The prevalence in coeliac related hla haplotypes in paediatric IBD patients


Ertem Şahinoğlu D., Akkelle B., Şengül Ö., Volkan B., Tutar E., Ata P.

52. ESPGHAN, Glasgow, Birleşik Krallık, 5 - 08 Haziran 2019, cilt.68, sa.1, ss.592

  • Yayın Türü: Bildiri / Tam Metin Bildiri
  • Cilt numarası: 68
  • Basıldığı Şehir: Glasgow
  • Basıldığı Ülke: Birleşik Krallık
  • Sayfa Sayıları: ss.592
  • Marmara Üniversitesi Adresli: Evet

Özet

 Objectives and Study: Coeliac disease (CD) is an autoimmune enteropathy triggered by gluten

ingestion in genetically susceptible individuals. HLA-DQ2/DQ8 heterodimers on antigen-presenting

cells elicits a T-cell response, and plays a key role in pathogenesis. Recent reports regarding the

concurrent occurrence of CD and inflammatory bowel diseases (IBD) pointed out an association in the

pathogenesis. The aim of this study is to determine the prevalence of coeliac related HLA haplotypes

in our inflammatory bowel disease cohort.

 Methods: A total number of 134 paediatric IBD patients were evaluated, and patients younger than 2

years old and those diagnosed with primary immune deficiency were excluded (n=125). A blood

sample was drawn for anti-tissue transglutaminase (anti-tTG) and anti endomysium (EMA) IgA

antibodies. Further, HLA DQ2 (DQB1*02, DQA1*05) and DQ8 (HLADQB1*03:02) haplotypes were

assessed in 73 patients. The results were compared between Crohn's disease (CrD) and ulcerative

colitis (UC) patients.

 Results: The study group (n=125) included 57 (45.6%) children with CrD, 66 (52.8%) with UC and 2

(1.6%) with unclassified IBD. None of the patients had coeliac related histopathology, and both antitTG,

anti-EMA antibodies were negative in all patients. Among 73 patients, 22 (30.1%) and 39 (53.4%)

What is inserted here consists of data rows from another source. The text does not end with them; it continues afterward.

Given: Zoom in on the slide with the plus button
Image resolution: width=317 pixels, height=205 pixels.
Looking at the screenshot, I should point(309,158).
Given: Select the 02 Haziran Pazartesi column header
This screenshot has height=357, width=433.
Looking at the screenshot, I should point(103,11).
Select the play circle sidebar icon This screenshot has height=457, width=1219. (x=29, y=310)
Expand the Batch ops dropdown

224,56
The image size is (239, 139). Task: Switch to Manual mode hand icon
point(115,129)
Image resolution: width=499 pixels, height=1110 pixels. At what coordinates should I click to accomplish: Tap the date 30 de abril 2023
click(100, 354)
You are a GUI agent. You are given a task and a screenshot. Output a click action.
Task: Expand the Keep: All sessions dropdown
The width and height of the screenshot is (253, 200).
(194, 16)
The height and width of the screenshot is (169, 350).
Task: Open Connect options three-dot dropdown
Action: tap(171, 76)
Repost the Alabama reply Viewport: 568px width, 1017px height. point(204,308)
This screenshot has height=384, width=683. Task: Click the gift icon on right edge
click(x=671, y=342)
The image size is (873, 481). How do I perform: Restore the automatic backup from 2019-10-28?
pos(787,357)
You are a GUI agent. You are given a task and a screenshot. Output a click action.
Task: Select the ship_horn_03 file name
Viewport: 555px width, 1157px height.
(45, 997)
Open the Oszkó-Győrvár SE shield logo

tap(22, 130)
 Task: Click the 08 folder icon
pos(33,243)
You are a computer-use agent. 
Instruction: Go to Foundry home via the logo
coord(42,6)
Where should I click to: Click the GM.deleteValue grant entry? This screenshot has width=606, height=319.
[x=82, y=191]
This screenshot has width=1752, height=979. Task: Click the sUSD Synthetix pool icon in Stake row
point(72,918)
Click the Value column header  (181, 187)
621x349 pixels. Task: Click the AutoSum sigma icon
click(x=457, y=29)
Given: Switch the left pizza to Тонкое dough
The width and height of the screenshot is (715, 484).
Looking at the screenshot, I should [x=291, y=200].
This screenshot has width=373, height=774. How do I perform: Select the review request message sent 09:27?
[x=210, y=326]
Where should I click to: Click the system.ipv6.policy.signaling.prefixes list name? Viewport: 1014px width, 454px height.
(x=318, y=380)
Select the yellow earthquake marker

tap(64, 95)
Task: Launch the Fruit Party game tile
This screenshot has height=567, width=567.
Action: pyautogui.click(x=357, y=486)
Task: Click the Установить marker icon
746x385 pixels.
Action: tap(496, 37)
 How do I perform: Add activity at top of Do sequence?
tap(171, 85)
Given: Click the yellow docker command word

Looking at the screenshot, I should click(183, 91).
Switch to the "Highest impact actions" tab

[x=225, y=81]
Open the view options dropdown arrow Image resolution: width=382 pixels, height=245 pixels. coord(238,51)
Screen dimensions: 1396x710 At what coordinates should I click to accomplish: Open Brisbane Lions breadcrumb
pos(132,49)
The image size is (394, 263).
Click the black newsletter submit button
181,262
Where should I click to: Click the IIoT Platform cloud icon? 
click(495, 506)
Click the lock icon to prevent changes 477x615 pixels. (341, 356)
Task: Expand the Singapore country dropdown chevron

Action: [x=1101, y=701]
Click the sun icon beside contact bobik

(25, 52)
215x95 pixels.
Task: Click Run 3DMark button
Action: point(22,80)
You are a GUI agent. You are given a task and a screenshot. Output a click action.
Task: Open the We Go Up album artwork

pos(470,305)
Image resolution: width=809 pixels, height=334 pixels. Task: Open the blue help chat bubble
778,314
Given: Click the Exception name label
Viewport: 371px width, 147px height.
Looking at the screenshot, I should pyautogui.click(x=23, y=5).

possessed HLA DQB1*02 and HLADQA1*05 alleles respectively, whereas both HLA DQB1*02 and

DQA1*05 (DQ2.5) alleles were positive in 19.2% of the patients. HLA DQB1*03:02 allele was

possessed by 17.8% of the patients in our study group. The number of patients who were positive for

HLA DQB1*02, DQA1*05 or HLA DQB1*02 and HLADQA1*05 alleles were comparable in Crohn's

disease and ulcerative colitis groups and there was no statistically significant difference between the

groups.

 Conclusion: The association between CD and IBD has been reported previously in adult population

however, there is scarce data in paediatric age group. Though the seroprevalence of celiac disease is

around 1-2% in this country, none of the IBD patients in the study group were positive for CD specific

antibodies. However, our results demonstrated that HLA DQB1*02, DQA1*05 and HLA DQB1*03:02

alleles that are associated with genetic susceptibility to CD are more prevalent in this IBD cohort than

the figures reported in general population (30.1% versus 16-23%, 53.4% versus 32% and 17.8%

versus 12.8% respectively). Since these shared genetic features may act as a risk factor for the

development of CD in patients with inflammatory bowel disease, celiac serology should be monitored

during the follow-up of IBD patients.